病気をお持ちの方に対する歯科治療です。
一般的に様々な全身疾患に対応することが難しい場合、抜歯等の外科処置など診療内容によっては、不可能と判断されるケースも少なくありません。
しかし適切に全身状態がコントロールされているならば可能である場合も多く、いたずらに口の中の状態を悪化させることは避けるべきと思われます。口の中だけではなく体全体とのバランスを考慮して診療に携わって行きたいと考えています。
口の中と全身は実は密接な関係があります。体調の悪い時に口内炎、口角炎ができたり、歯や歯茎が疼いたり、胃腸が悪いと口臭がしたりと、経験された方も多いと思います。
近年ではこのように身体の変化の結果が口の中に現れるということだけでなく、身体の健康と口の健康の相互の関連性についての報告がいくつか出てきました。
例えば、糖尿病がある人の中には歯周病が進行している人が多く、その進行も早いことが知られ、また脳機能の低下(脳梗塞後など)についても、咀嚼運動をすることにより、脳血流量が増加することが報告されています。
つまり口の中の環境を整え、よく咬むことにより、高齢者では脳機能低下の予防、リハビリの促進になるといえます。

▶ **情報の活用**
1: 全身疾患と歯科治療についての提示文で、体調や胃腸の不調によって口の中に現れる症状として挙げられているものをすべて書き出してください。
2: 全身疾患と歯科治療についての提示文を、最後の文の後から引き継いで書き進めてください。

▶ **データ抜粋**

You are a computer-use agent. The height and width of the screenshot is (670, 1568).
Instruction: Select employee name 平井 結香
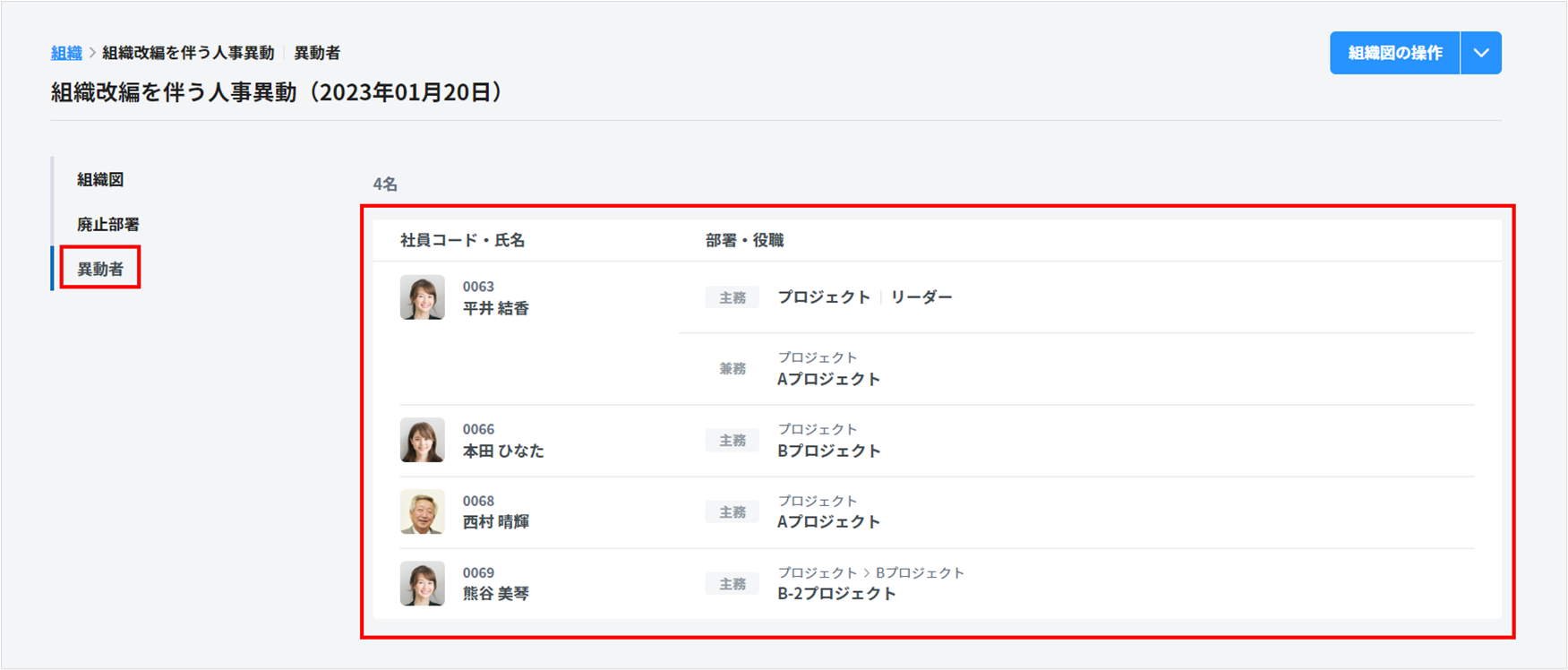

▶ **各問の解答**
1: 口内炎、口角炎、歯や歯茎の疼き、口臭

2:
年齢が上がるにつれて歯の本数は減っていくことが多いです。
そのため多くの方は入れ歯やインプラントなどで歯の無い部分を補って咬めるような状態にしています。
しかしこのような人工物はメインテナンスをしっかりしていかないと御自身の歯と同じように汚れて、劣化していきます。元々口の中というのは細菌だらけの状況なので、汚れが多いということはイコール細菌の数が多いということを意味しています。
ご高齢になると喉の弁の働きが悪くなるために、増えた細菌が肺のほうに入りこむことによって“誤嚥性肺炎”という病気を引き起こしやすくなります。誤嚥性肺炎を防ぐには口の中の細菌の数を減らしてあげることが効果的です。
それには適切な口腔ケアを行っていくことが大切なので、定期的なクリーニングや入れ歯の洗浄等を心がけてください。